Dal momento che c’è stato un deficit nel potere degli Stati, per un lungo periodo questi
hanno dovuto rinunciare ad un certo numero di funzioni, le quali si credeva ampiamente che
era loro compito assolvere. Alcune di queste funzioni che 50 e 60 anni fa erano considerate
un diritto e un obbligo dello Stato, sono state trasferite ai mercati che non sono
dichiaratamente istituzioni politiche, e non vengono elette da elettori e non devono seguire i
desideri dell’elettorato.
Le altre funzioni sono state affidate a quello che Anthony Giddens chiamò la dimensione
politica della vita, un’area in cui io, tu, tutti quanti si aspetta che siano il proprio
Parlamento, il proprio Governo, e la propria Corte Suprema, ricercando soluzioni
individuali a problemi prodotti a livello globale.
Adesso, chiaramente questa politica individuale soffre dell’insufficienza di potere. Possiede
delle risorse, delle abilità che possono affrontare il compito, che possono affrontare la
questione avendo alle loro spalle forze globali. Pertanto, considerate queste due parti, questi
due spazi in cui le politiche contemporanee cercano di giocarsi piani politici, la salvezza
difficilmente ci giungerà da tutto questo. Ma cosa c’è frammezzo?

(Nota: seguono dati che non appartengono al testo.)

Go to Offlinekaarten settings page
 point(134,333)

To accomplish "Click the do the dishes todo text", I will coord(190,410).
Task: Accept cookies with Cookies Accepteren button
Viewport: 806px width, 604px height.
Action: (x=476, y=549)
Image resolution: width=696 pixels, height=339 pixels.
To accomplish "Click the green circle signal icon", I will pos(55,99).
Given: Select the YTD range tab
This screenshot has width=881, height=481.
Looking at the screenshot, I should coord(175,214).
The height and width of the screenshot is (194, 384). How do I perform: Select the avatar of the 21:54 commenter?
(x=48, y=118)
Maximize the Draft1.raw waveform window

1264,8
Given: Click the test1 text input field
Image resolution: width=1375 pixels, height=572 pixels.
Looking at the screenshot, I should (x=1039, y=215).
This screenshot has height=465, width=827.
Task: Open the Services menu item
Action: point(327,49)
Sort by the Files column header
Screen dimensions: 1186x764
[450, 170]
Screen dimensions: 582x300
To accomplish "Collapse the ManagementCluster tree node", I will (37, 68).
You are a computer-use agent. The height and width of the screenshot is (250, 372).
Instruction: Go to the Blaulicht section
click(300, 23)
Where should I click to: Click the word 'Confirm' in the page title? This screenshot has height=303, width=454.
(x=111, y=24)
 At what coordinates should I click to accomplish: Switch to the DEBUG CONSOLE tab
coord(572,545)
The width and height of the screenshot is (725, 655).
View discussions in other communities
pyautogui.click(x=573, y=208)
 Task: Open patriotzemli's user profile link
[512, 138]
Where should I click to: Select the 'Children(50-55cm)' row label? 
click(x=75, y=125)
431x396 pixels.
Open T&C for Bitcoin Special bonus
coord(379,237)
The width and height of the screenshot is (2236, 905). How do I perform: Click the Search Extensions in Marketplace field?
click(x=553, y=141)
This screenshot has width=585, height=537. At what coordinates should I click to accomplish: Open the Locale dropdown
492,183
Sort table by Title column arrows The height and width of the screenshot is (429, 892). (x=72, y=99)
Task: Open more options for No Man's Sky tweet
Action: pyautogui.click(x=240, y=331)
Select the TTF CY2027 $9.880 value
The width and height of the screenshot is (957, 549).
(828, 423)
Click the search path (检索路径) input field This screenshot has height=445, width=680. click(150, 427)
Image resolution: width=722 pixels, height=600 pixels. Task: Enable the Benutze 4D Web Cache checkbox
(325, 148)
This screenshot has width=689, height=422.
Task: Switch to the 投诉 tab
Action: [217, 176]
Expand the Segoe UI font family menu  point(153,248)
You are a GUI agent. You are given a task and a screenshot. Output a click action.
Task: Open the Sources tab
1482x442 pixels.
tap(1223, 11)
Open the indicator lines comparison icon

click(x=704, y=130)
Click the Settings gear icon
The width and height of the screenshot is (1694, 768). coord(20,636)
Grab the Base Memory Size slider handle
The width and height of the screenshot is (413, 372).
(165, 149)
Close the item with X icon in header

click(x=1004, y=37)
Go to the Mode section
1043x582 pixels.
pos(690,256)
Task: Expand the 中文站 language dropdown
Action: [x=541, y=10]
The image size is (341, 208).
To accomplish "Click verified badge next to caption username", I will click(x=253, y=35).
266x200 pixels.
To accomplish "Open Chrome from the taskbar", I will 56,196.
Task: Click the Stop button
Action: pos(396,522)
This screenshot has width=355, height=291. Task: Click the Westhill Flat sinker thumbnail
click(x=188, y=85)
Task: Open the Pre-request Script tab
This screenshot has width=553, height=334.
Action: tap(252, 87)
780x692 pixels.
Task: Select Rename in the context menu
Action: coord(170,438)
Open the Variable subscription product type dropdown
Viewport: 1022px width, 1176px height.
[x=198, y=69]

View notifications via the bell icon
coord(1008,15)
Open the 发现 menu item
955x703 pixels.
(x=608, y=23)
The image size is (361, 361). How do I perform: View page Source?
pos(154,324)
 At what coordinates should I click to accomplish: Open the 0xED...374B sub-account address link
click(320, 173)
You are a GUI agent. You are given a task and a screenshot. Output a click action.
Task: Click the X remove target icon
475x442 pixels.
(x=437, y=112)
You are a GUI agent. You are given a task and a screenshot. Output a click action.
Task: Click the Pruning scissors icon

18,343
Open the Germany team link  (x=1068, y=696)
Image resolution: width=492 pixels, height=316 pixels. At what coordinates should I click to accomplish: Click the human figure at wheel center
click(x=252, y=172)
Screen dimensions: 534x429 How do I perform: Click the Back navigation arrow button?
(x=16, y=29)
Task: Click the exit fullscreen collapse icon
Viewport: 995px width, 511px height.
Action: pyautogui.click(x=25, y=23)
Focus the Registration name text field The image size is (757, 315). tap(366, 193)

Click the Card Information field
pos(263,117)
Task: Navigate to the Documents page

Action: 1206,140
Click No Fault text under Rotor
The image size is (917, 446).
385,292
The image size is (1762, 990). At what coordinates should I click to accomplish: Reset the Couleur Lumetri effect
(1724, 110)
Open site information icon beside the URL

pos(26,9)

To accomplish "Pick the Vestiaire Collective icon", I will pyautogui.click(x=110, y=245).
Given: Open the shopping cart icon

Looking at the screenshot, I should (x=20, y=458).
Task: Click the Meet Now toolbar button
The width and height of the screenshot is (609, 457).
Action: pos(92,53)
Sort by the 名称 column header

Da una parte, la situazione politica stabilitasi e dall’altra la sfera della politica della vita. Il
problema è che quest’area di mezzo viene progressivamente lasciata libera. La crisi
dell’agenzia è raddoppiata, non per casualità ma per necessità, a causa dell’erosione
dell’area di mezzo. Tra le altre cose oggi ci troviamo ad affrontare la crisi della classe
media. La crisi di oggi colpisce la classe media molto più che le altre fasce della società.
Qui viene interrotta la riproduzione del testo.